Could you output every one of the records below word for word, in the same order?

* START *

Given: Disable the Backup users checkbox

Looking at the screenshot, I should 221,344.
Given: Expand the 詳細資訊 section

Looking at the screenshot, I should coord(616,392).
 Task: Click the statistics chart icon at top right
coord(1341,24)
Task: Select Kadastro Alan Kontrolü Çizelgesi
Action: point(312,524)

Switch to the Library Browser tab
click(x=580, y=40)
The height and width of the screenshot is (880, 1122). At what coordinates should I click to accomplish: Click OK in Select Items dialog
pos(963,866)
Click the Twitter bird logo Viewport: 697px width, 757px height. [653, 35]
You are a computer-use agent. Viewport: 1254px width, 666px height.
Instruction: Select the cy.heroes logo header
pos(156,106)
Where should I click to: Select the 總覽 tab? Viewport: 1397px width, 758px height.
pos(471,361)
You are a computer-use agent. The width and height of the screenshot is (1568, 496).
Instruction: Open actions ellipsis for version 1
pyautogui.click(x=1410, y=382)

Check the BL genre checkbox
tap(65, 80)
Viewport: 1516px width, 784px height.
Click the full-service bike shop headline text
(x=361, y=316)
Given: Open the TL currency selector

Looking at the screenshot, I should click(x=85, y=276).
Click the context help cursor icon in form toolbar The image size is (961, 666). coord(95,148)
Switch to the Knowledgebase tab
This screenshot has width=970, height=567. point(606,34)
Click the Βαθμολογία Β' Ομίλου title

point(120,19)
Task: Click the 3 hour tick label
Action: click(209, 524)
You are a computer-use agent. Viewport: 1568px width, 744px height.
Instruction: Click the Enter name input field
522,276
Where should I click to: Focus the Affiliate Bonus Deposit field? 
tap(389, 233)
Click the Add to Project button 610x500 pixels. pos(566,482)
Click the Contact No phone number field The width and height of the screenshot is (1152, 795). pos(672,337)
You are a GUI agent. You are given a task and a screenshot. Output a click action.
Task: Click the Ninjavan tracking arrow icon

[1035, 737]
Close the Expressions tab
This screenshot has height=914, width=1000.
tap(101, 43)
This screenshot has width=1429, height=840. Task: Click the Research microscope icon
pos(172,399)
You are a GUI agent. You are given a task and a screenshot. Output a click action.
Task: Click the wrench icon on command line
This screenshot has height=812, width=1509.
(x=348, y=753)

* END *

**Result for this task**
Given: Disable the Backup users checkbox

Looking at the screenshot, I should 221,344.
Given: Expand the 詳細資訊 section

Looking at the screenshot, I should coord(616,392).
 Task: Click the statistics chart icon at top right
coord(1341,24)
Task: Select Kadastro Alan Kontrolü Çizelgesi
Action: point(312,524)

Switch to the Library Browser tab
click(x=580, y=40)
The height and width of the screenshot is (880, 1122). At what coordinates should I click to accomplish: Click OK in Select Items dialog
pos(963,866)
Click the Twitter bird logo Viewport: 697px width, 757px height. [653, 35]
You are a computer-use agent. Viewport: 1254px width, 666px height.
Instruction: Select the cy.heroes logo header
pos(156,106)
Where should I click to: Select the 總覽 tab? Viewport: 1397px width, 758px height.
pos(471,361)
You are a computer-use agent. The width and height of the screenshot is (1568, 496).
Instruction: Open actions ellipsis for version 1
pyautogui.click(x=1410, y=382)

Check the BL genre checkbox
tap(65, 80)
Viewport: 1516px width, 784px height.
Click the full-service bike shop headline text
(x=361, y=316)
Given: Open the TL currency selector

Looking at the screenshot, I should click(x=85, y=276).
Click the context help cursor icon in form toolbar The image size is (961, 666). coord(95,148)
Switch to the Knowledgebase tab
This screenshot has width=970, height=567. point(606,34)
Click the Βαθμολογία Β' Ομίλου title

point(120,19)
Task: Click the 3 hour tick label
Action: click(209, 524)
You are a computer-use agent. Viewport: 1568px width, 744px height.
Instruction: Click the Enter name input field
522,276
Where should I click to: Focus the Affiliate Bonus Deposit field? 
tap(389, 233)
Click the Add to Project button 610x500 pixels. pos(566,482)
Click the Contact No phone number field The width and height of the screenshot is (1152, 795). pos(672,337)
You are a GUI agent. You are given a task and a screenshot. Output a click action.
Task: Click the Ninjavan tracking arrow icon

[1035, 737]
Close the Expressions tab
This screenshot has height=914, width=1000.
tap(101, 43)
This screenshot has width=1429, height=840. Task: Click the Research microscope icon
pos(172,399)
You are a GUI agent. You are given a task and a screenshot. Output a click action.
Task: Click the wrench icon on command line
This screenshot has height=812, width=1509.
(x=348, y=753)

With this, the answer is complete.